## START SOURCE TEXT

# Patchy Oil Finish



## ROK76 (31 Dec 2009)

Hello, I recently built us a kitchen table. I made it using some beautiful french pippy oak and then finished it using tung oil. I am starting to have a few problems with the finish now !

I finished the table using 320 sandpaper. I then applied 6 coats of tung oil, following the instructions on the tin. I thinned out my first 3 coats of oil starting at a 50/50 ratio and working towards 100% oil. I wiped off all excess oil and rubbed each coat out for a lovely smooth finish. I allowed over 24 hours drying time between each coat, and left the table dry out for 4 days after the last coat was applied. I was extremely happy with the end result, it had a lovely lustrous finish

I then brought the table home and left it sit untouched for a couple of days. Once we started using it i noticed oil starting to seep back out of the table. I also started to find dry/rough patches around the open porus grain of the oak. I left the table to dry more for a few days and then i rubbed it down with 0000 steel wool and gave it another light coat of oil, rubbing it out very well and allowing to dry some more. 

It was ok like that for a while but the same thing is happening again. I really want to achieve a very high quality finish for the table, but am slipping up somewhere. Would anybody have any advice for me please ?
Why is my finish first seeping out oil, and then getting so dry/rough. What can i do now to improve the finish ? Should i refinish the table by sanding it down again and using a much finer sandpaper. Should i simply keep applying more coats of oil and allow about a week drying time between each coat ?
Yours sincerely
Rob


----------



## Philly (31 Dec 2009)

Hi Rob - welcome to the forum!
Your oil problem is due to the oil not yet having cured - when you brought the table into the warm it has "sweated" back through. I'd give the top a few more weeks to go off then give it a final coat of oil to refresh the top.
Something else to try - use a danish oil instead of tung oil. It will dry much faster and set harder, allowing you to build up a better finish. No need to sand the top back - just apply over the existing oil.
Hope this helps,
Philly


----------



## ROK76 (1 Jan 2010)

Thanks for your reply Philly, i'll try that so and see how i get on.
Rob


----------

## END SOURCE TEXT
## START DATA

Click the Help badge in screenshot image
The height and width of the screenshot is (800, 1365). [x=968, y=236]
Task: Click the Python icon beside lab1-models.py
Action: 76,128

## END DATA

• THE PROBLEM: Transcribe the patchy oil finish thread between "## Philly (31" and "refresh the top.", inclusive. Work only from the forum thread on the patchy oil finish.

• TASK RESULT:
## Philly (31 Dec 2009)

Hi Rob - welcome to the forum!
Your oil problem is due to the oil not yet having cured - when you brought the table into the warm it has "sweated" back through. I'd give the top a few more weeks to go off then give it a final coat of oil to refresh the top.